**What to produce**
Report each line of the material that contains the string "target", copying it in full.

**Text and item location entries**
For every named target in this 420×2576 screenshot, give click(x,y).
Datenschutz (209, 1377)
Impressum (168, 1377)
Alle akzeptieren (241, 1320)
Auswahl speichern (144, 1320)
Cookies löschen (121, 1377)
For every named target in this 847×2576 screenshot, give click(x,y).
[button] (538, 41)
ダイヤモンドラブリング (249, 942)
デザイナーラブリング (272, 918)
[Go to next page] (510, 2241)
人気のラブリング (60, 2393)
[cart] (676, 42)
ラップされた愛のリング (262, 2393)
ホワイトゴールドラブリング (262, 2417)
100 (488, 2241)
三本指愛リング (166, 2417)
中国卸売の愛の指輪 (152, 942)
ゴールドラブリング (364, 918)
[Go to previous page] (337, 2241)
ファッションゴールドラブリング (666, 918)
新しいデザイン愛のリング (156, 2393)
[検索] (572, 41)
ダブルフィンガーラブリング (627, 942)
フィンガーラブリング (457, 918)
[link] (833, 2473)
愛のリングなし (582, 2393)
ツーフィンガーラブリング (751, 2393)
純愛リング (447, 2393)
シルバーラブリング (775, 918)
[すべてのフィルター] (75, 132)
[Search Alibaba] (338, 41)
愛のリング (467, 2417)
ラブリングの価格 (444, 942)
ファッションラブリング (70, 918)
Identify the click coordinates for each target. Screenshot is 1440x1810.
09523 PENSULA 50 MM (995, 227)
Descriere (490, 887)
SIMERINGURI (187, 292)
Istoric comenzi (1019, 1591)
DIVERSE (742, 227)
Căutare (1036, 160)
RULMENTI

**Response to the task**
For every named target in this 420×2576 screenshot, give click(x,y).
For every named target in this 847×2576 screenshot, give click(x,y).
Identify the click coordinates for each target. Screenshot is 1440x1810.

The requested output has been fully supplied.